From the listing below, pull each line that includes "Viewport".

START Provided data

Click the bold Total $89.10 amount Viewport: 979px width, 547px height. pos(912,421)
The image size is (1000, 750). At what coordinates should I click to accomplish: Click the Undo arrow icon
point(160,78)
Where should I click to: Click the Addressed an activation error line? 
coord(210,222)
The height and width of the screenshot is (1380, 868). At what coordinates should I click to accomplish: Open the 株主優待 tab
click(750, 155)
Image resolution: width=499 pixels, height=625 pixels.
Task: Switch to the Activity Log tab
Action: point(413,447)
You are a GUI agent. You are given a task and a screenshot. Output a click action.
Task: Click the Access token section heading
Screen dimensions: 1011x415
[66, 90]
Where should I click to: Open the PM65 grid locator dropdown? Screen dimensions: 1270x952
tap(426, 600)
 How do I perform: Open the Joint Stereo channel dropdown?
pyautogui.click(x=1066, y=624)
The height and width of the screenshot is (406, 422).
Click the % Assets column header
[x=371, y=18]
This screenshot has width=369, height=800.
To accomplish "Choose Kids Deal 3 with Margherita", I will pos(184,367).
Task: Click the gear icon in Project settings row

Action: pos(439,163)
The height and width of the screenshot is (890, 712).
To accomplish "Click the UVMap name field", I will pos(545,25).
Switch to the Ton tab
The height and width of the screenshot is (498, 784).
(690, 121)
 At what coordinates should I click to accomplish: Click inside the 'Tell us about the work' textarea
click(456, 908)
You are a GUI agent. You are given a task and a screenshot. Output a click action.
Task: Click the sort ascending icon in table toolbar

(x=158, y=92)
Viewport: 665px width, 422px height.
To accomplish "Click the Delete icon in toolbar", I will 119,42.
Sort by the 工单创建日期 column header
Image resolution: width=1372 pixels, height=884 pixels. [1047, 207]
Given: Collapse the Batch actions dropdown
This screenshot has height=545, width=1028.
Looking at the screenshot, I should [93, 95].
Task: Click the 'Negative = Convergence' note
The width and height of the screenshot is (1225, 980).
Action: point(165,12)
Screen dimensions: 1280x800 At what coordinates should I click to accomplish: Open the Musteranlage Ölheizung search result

END Provided data

* [Exercise result]:
Click the bold Total $89.10 amount Viewport: 979px width, 547px height. pos(912,421)
Viewport: 665px width, 422px height.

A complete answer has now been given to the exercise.